> **DATA PROVIDED**:
** begin **

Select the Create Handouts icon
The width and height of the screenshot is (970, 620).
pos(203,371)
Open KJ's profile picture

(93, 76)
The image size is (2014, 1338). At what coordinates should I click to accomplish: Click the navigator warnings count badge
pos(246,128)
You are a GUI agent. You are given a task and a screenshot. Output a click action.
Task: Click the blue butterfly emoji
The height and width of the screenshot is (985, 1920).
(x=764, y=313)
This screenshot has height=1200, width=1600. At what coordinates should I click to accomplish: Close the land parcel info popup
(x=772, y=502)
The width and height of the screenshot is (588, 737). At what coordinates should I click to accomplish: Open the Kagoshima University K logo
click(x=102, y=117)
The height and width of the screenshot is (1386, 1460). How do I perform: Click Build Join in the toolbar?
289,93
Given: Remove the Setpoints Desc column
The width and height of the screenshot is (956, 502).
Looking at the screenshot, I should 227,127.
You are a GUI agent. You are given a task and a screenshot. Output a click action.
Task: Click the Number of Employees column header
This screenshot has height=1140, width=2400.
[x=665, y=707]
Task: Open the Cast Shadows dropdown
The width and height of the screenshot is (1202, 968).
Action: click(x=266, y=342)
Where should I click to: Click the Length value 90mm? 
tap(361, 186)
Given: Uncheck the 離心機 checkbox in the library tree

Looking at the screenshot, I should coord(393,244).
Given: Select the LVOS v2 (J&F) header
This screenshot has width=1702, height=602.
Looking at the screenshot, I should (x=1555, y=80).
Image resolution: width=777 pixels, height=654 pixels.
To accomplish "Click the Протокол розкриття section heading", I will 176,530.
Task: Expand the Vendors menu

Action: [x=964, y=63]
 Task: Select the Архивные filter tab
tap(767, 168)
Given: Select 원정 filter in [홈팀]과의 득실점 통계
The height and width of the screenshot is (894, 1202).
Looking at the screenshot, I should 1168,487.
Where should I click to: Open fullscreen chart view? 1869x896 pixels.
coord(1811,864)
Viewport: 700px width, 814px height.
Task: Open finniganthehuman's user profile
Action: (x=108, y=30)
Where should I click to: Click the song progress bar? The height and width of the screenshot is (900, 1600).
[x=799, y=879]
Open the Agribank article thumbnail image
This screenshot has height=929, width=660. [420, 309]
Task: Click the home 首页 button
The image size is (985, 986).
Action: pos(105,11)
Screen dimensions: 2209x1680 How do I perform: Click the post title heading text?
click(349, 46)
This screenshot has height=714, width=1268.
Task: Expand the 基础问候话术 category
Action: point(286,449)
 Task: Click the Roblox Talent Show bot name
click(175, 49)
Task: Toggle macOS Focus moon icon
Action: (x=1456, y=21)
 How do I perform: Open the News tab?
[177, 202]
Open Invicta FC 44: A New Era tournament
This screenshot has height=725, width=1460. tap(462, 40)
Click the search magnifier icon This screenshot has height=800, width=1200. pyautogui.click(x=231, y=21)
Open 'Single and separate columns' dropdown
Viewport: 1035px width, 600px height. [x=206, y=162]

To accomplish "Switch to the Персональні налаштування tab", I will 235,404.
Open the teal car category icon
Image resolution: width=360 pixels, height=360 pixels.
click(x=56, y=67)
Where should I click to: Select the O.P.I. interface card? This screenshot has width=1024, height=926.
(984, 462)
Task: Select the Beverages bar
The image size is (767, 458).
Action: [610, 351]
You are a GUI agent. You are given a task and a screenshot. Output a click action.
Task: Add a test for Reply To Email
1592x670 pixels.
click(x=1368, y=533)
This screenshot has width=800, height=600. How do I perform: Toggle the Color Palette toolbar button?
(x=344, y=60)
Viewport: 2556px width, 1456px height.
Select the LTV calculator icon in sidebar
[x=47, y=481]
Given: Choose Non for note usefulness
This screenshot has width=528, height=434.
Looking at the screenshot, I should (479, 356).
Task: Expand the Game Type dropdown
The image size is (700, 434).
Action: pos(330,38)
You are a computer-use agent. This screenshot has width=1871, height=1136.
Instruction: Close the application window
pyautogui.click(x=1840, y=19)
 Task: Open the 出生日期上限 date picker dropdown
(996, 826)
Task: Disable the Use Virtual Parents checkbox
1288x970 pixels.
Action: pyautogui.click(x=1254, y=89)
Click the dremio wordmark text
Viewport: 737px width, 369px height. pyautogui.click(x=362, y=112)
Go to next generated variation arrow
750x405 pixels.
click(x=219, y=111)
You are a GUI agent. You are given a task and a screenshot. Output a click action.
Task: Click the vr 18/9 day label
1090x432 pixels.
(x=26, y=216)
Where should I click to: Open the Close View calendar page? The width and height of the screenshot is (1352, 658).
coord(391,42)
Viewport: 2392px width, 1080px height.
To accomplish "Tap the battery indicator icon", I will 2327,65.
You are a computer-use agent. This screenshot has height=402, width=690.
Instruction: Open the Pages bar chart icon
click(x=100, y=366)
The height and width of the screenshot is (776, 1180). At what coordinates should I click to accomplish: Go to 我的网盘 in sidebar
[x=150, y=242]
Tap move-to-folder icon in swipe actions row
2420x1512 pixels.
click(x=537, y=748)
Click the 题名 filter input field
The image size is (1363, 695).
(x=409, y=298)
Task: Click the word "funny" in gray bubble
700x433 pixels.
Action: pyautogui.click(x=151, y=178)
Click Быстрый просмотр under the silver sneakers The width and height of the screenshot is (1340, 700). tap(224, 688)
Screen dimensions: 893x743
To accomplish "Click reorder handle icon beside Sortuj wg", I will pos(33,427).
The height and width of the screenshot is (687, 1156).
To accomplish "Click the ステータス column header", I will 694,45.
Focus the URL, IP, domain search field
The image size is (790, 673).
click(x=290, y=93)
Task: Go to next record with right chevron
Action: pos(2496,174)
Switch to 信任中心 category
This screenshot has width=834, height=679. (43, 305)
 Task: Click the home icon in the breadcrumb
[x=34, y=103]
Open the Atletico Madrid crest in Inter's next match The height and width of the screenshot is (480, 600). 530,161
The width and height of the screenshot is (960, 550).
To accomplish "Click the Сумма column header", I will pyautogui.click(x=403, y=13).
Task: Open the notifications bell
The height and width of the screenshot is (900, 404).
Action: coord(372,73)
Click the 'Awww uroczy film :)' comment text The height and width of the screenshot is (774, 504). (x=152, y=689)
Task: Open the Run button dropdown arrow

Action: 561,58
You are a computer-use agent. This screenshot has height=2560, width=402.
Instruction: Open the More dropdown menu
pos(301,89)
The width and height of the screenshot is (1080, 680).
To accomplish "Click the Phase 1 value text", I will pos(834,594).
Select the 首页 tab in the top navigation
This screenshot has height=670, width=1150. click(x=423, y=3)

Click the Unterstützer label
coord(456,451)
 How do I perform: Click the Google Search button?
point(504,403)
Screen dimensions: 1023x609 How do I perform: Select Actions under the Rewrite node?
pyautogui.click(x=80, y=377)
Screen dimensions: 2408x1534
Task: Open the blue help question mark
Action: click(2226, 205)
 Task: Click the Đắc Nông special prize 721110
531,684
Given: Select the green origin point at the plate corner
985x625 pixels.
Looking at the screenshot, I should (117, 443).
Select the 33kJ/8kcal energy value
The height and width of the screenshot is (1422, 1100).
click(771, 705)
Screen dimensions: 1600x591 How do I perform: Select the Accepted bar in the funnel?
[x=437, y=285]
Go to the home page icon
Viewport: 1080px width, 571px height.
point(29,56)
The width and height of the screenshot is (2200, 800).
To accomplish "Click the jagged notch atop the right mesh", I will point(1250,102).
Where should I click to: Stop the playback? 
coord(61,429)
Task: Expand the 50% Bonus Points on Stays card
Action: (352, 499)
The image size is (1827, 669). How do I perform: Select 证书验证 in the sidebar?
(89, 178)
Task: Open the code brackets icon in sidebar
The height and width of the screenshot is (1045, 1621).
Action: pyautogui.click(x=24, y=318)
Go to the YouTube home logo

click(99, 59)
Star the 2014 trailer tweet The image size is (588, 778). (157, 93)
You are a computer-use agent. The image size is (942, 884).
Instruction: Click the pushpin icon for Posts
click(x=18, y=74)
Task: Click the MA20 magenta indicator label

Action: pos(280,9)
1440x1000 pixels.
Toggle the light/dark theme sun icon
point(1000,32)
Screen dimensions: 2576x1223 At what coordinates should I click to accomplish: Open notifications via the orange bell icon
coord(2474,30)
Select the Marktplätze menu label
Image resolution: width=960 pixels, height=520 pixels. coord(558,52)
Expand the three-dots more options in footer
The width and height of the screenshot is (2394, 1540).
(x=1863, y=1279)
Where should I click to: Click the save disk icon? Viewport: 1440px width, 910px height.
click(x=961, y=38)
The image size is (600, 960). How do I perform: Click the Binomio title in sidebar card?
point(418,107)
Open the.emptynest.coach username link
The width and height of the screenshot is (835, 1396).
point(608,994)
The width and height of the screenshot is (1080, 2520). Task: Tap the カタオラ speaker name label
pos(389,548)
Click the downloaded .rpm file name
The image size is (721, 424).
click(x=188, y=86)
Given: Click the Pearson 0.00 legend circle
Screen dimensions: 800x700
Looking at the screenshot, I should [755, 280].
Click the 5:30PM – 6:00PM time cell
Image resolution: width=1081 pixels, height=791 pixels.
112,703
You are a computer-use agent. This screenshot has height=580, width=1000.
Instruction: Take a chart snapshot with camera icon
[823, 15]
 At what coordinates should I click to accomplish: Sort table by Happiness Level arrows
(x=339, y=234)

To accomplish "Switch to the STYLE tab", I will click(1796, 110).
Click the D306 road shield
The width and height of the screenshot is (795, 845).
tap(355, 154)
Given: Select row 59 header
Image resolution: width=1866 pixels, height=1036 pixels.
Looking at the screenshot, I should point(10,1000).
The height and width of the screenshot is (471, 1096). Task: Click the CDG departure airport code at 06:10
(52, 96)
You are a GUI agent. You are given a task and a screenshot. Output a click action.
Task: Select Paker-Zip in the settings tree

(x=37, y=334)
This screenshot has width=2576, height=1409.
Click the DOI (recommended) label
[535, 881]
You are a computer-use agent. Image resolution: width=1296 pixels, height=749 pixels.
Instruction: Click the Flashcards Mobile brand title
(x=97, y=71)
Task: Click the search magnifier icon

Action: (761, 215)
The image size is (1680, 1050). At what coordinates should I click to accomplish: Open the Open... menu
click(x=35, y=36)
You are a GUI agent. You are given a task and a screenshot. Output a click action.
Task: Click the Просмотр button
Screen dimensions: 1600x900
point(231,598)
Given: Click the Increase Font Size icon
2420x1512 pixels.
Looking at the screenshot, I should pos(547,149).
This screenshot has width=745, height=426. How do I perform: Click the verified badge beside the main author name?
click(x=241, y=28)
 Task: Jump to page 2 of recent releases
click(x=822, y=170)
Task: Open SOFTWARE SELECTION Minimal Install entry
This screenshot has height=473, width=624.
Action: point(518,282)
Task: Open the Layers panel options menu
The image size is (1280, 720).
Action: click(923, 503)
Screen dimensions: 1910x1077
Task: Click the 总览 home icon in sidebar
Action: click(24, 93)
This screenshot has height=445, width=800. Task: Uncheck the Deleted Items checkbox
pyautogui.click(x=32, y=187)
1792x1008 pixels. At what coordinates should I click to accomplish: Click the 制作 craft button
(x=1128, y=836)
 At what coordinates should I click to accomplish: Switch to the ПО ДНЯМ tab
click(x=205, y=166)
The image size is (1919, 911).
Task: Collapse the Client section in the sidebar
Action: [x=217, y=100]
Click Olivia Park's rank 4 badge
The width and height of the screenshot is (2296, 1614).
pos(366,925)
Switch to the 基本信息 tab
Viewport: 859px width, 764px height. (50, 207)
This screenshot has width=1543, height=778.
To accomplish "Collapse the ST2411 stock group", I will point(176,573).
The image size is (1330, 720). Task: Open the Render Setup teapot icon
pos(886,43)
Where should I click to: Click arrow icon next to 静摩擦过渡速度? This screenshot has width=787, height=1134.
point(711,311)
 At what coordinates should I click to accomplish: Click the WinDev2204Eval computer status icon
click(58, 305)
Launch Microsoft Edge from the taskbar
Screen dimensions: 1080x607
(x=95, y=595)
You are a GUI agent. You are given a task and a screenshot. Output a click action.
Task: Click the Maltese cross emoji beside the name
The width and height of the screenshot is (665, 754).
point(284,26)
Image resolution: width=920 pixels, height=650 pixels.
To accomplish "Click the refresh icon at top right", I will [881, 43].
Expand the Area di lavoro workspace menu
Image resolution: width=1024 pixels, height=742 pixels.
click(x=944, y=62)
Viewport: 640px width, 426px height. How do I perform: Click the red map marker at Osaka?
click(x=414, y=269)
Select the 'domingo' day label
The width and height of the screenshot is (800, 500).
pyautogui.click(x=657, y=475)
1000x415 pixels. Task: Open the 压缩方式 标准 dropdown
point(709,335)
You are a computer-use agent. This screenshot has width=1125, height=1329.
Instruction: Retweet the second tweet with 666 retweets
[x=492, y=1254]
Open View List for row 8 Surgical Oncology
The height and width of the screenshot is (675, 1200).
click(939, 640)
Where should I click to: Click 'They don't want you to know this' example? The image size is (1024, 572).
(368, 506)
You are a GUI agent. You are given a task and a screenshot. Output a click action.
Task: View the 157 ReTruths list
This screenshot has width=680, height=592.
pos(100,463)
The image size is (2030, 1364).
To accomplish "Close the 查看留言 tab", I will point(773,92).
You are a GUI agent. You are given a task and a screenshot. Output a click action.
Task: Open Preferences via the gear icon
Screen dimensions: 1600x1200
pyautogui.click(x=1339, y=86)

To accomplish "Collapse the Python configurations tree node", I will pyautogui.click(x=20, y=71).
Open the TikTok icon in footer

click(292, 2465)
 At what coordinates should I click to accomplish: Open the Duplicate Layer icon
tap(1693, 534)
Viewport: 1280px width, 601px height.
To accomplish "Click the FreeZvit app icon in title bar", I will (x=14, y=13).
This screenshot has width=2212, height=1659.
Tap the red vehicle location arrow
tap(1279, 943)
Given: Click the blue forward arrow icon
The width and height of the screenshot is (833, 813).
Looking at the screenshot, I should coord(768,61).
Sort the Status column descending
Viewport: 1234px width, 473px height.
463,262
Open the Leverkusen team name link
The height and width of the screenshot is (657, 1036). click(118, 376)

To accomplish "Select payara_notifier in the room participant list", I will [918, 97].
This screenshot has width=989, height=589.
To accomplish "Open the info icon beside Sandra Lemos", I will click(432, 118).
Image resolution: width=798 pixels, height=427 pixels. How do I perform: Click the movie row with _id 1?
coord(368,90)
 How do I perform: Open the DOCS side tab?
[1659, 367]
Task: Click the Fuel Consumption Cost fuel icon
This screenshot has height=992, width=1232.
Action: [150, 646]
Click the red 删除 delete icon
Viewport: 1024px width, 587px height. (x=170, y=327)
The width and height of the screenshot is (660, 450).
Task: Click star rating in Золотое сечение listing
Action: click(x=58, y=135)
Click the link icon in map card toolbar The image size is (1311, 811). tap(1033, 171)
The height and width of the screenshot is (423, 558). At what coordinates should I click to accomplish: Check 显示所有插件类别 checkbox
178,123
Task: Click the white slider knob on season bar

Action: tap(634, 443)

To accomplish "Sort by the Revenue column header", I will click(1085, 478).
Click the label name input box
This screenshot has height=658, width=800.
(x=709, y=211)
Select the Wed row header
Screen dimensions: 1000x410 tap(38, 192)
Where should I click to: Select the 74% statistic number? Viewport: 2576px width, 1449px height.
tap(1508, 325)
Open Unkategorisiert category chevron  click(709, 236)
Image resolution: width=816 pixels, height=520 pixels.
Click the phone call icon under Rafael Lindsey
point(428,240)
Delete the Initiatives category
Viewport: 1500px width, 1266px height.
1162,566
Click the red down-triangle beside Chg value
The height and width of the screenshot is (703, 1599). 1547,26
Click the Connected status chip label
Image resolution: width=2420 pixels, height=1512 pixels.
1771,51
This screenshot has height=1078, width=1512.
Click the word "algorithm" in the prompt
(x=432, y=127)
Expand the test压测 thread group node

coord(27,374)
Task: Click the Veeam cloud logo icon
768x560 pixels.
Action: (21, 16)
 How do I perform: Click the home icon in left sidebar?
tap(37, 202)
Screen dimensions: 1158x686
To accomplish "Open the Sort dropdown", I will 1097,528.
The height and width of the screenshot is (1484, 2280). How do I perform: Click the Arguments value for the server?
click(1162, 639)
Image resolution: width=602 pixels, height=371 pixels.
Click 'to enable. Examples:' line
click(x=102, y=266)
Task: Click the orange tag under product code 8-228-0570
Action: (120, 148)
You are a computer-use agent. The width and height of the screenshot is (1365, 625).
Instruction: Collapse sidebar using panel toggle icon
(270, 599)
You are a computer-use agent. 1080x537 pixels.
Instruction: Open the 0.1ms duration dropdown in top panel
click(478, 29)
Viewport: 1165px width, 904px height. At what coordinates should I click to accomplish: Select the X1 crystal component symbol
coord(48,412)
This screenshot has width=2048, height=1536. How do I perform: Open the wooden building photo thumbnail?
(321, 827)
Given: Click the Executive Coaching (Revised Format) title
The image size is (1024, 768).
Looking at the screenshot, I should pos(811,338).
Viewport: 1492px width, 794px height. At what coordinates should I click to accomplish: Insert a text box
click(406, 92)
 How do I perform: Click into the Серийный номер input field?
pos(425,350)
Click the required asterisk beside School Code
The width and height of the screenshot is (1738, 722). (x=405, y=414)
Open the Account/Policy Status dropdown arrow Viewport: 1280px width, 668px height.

** end **

> **GIVEN INSTRUCTION**:
Pick out every line of the records above that contains the string "dropdown", and copy each one.

> **FINISHED EXERCISE**:
Task: Open the Cast Shadows dropdown
Open 'Single and separate columns' dropdown
Task: Expand the Game Type dropdown
 Task: Open the 出生日期上限 date picker dropdown
Task: Open the Run button dropdown arrow
Instruction: Open the More dropdown menu
1000x415 pixels. Task: Open the 压缩方式 标准 dropdown
To accomplish "Open the Sort dropdown", I will 1097,528.
Instruction: Open the 0.1ms duration dropdown in top panel
Open the Account/Policy Status dropdown arrow Viewport: 1280px width, 668px height.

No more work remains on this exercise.